A hierarchical framework pairs an object-centric world model for subgoal planning with a diffusion policy for execution to handle multi-stage robotic tasks.

A machine-rendered reading of the paper's core claim, the machinery that carries it, and where it could break.

The paper introduces WorldDP as a two-level system for robotic manipulation. A high-level world model acts as a transition function inside model predictive control to generate feasible subgoals at runtime. Object-centric representations let the model plan with respect to individual entities rather than the full scene. These subgoals are then passed to a low-level diffusion policy that executes the motions efficiently. Tests across multiple robotics benchmarks show the combined system outperforms prior single-level approaches on sequential tasks.

Core claim

The paper claims that using an object-centric world model to optimize subgoals during runtime and feeding those subgoals to a diffusion policy for low-level control produces better results on multi-stage manipulation than either component alone or existing baselines.
══════
* YOUR TASKS *
(a) In the WorldDP summary, what does the high-level world model act as inside model predictive control?
(b) Revise the stretch of rows that opens with the line containing "Edit the 35 сек. wait time in Расписание 8" and closes with the line containing "Looking at the screenshot, I should coord(1137,707).", changing "Strawberry poison frog" to "Golden poison frog" and leaving everything else as it is. Return only those lines.
══════
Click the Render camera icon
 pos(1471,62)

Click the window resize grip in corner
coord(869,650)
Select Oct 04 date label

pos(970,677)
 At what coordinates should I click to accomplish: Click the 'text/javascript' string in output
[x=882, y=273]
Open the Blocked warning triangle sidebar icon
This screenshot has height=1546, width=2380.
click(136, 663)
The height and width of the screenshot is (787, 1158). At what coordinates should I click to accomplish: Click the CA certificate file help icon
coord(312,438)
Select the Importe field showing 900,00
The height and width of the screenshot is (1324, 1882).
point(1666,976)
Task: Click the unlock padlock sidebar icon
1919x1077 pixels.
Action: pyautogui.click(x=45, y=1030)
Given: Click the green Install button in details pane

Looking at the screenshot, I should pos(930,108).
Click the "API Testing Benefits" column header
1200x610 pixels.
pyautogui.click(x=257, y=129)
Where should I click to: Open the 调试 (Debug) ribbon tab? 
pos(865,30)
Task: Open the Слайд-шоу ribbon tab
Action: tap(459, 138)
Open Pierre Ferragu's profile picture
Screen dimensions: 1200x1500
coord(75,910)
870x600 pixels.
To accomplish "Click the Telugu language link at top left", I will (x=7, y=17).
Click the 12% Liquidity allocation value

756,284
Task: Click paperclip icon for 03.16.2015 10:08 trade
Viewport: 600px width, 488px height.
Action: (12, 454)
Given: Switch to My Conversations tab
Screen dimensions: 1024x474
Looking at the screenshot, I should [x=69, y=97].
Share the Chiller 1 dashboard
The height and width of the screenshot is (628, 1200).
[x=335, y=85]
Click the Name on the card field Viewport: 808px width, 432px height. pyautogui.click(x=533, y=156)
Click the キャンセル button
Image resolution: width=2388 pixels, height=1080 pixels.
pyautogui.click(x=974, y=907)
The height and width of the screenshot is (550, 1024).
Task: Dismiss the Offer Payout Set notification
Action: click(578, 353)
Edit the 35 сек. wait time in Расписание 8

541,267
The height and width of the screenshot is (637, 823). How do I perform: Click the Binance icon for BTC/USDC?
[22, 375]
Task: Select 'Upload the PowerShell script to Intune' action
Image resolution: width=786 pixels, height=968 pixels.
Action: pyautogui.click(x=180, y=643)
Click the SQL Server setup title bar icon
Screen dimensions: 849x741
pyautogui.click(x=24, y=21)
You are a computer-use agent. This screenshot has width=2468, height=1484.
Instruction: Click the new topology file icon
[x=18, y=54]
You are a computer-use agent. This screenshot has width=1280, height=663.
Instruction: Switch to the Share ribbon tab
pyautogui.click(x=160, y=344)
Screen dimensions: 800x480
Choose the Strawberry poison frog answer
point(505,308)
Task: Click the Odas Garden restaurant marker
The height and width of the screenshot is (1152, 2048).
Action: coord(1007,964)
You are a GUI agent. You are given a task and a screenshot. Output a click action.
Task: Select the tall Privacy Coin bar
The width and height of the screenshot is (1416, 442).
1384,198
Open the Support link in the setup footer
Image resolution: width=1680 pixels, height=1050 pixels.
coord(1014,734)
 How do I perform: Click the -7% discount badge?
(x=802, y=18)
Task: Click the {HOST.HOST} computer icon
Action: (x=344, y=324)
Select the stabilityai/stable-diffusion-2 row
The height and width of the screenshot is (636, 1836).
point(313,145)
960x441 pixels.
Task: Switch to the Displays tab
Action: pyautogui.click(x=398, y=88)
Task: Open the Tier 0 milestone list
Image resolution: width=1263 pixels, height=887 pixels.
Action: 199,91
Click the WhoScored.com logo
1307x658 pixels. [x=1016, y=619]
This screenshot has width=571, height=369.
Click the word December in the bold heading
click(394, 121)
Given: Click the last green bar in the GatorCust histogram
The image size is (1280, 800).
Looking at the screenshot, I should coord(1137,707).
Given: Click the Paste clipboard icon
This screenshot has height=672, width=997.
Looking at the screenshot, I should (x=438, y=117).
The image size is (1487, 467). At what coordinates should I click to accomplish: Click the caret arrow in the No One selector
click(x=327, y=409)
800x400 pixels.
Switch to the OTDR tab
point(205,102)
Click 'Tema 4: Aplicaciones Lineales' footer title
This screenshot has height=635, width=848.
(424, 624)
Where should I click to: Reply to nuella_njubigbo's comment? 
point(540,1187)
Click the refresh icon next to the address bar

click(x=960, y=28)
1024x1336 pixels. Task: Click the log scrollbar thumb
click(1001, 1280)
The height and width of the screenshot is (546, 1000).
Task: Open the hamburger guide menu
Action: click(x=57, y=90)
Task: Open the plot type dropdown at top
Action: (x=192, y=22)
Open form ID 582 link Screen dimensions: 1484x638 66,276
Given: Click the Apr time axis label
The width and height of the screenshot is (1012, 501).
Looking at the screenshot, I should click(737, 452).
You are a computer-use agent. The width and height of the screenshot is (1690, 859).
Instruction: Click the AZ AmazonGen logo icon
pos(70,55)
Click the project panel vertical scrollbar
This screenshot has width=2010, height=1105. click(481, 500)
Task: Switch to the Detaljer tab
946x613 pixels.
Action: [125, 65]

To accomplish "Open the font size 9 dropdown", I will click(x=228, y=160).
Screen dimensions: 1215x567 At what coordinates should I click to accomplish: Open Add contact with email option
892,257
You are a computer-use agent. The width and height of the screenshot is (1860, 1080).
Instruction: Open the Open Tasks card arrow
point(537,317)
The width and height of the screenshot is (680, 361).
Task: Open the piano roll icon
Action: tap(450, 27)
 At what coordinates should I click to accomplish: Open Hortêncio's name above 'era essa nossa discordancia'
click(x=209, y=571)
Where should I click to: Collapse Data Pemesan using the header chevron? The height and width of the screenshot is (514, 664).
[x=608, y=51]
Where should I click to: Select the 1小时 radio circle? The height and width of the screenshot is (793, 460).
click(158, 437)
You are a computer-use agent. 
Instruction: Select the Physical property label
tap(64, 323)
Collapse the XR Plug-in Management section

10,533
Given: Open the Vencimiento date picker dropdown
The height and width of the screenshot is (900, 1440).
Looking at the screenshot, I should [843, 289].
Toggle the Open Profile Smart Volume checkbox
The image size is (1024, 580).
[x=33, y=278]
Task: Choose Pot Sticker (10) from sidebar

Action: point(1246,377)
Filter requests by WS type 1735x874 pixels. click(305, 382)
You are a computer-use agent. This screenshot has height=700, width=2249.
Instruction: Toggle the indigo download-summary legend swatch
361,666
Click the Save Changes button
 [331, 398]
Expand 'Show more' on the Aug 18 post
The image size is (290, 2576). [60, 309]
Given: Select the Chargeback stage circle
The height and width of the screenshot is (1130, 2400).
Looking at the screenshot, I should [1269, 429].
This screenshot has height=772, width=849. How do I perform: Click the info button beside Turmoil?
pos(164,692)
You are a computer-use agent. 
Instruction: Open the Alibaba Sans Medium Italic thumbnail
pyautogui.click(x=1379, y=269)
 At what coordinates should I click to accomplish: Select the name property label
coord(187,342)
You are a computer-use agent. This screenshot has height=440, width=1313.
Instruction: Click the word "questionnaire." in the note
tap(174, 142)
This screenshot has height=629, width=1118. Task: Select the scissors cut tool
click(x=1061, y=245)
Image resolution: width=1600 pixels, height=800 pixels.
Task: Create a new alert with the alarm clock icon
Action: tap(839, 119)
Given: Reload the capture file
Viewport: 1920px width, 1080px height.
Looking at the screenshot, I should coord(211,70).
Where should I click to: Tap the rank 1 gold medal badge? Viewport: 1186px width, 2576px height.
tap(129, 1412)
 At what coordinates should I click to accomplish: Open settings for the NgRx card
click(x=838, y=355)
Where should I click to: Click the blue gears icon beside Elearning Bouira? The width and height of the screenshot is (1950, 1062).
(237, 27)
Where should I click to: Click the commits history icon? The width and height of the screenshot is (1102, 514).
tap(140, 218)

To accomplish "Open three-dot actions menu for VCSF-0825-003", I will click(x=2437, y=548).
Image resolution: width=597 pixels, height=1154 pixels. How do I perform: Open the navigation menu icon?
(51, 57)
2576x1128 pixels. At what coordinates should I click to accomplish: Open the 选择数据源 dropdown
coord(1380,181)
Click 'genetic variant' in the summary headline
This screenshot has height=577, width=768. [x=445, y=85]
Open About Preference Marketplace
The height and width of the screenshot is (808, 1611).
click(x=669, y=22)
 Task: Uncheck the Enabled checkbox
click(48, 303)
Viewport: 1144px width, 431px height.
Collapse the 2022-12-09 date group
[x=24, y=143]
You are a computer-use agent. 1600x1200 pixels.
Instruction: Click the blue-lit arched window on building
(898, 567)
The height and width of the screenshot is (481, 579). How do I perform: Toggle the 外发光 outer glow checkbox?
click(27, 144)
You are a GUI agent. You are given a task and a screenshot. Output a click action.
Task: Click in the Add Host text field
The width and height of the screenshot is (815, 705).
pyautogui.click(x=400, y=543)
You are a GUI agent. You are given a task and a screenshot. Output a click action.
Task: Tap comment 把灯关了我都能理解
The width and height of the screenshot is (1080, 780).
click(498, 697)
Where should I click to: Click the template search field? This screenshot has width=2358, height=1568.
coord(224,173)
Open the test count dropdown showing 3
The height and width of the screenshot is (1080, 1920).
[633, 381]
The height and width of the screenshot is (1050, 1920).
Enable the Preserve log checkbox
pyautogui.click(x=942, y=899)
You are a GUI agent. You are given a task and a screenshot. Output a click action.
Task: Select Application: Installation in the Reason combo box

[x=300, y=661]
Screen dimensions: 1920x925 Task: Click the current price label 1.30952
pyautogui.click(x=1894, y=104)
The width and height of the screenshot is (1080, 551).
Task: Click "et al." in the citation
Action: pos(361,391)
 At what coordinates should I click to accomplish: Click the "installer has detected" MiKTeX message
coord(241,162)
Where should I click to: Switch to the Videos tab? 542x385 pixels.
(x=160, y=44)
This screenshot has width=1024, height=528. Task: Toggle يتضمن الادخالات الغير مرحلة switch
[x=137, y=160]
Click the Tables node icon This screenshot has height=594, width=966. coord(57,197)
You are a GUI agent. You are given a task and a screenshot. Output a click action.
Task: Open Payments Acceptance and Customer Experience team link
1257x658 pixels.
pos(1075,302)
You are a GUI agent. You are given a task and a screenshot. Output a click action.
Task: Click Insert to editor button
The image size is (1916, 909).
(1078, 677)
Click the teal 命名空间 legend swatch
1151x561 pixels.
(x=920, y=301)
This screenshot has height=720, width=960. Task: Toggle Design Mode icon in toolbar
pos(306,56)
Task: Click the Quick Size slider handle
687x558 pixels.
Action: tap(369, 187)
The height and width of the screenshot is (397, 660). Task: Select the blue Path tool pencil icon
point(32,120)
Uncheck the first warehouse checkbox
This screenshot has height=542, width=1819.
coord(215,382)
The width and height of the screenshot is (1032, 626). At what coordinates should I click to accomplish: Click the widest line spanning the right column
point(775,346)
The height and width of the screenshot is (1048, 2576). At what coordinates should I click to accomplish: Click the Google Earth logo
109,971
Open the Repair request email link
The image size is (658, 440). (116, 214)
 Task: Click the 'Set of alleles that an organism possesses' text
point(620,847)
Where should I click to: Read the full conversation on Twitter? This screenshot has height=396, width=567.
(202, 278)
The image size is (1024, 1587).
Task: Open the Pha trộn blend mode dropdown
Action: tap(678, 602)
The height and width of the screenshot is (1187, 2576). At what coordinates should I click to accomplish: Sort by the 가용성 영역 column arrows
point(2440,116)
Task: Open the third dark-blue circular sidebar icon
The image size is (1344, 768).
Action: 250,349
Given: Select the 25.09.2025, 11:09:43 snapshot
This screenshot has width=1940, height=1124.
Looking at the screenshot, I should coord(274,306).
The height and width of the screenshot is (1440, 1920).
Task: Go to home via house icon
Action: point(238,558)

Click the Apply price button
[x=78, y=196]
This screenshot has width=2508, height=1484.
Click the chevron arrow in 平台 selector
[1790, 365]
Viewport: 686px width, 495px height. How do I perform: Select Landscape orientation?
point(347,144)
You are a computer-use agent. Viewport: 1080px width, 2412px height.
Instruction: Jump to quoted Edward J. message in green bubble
══════
* ANSWERS TO THE EXERCISE *
(a) It acts as a transition function.

(b)
Edit the 35 сек. wait time in Расписание 8

541,267
The height and width of the screenshot is (637, 823). How do I perform: Click the Binance icon for BTC/USDC?
[22, 375]
Task: Select 'Upload the PowerShell script to Intune' action
Image resolution: width=786 pixels, height=968 pixels.
Action: pyautogui.click(x=180, y=643)
Click the SQL Server setup title bar icon
Screen dimensions: 849x741
pyautogui.click(x=24, y=21)
You are a computer-use agent. This screenshot has width=2468, height=1484.
Instruction: Click the new topology file icon
[x=18, y=54]
You are a computer-use agent. This screenshot has width=1280, height=663.
Instruction: Switch to the Share ribbon tab
pyautogui.click(x=160, y=344)
Screen dimensions: 800x480
Choose the Golden poison frog answer
point(505,308)
Task: Click the Odas Garden restaurant marker
The height and width of the screenshot is (1152, 2048).
Action: coord(1007,964)
You are a GUI agent. You are given a task and a screenshot. Output a click action.
Task: Select the tall Privacy Coin bar
The width and height of the screenshot is (1416, 442).
1384,198
Open the Support link in the setup footer
Image resolution: width=1680 pixels, height=1050 pixels.
coord(1014,734)
 How do I perform: Click the -7% discount badge?
(x=802, y=18)
Task: Click the {HOST.HOST} computer icon
Action: (x=344, y=324)
Select the stabilityai/stable-diffusion-2 row
The height and width of the screenshot is (636, 1836).
point(313,145)
960x441 pixels.
Task: Switch to the Displays tab
Action: pyautogui.click(x=398, y=88)
Task: Open the Tier 0 milestone list
Image resolution: width=1263 pixels, height=887 pixels.
Action: 199,91
Click the WhoScored.com logo
1307x658 pixels. [x=1016, y=619]
This screenshot has width=571, height=369.
Click the word December in the bold heading
click(394, 121)
Given: Click the last green bar in the GatorCust histogram
The image size is (1280, 800).
Looking at the screenshot, I should coord(1137,707).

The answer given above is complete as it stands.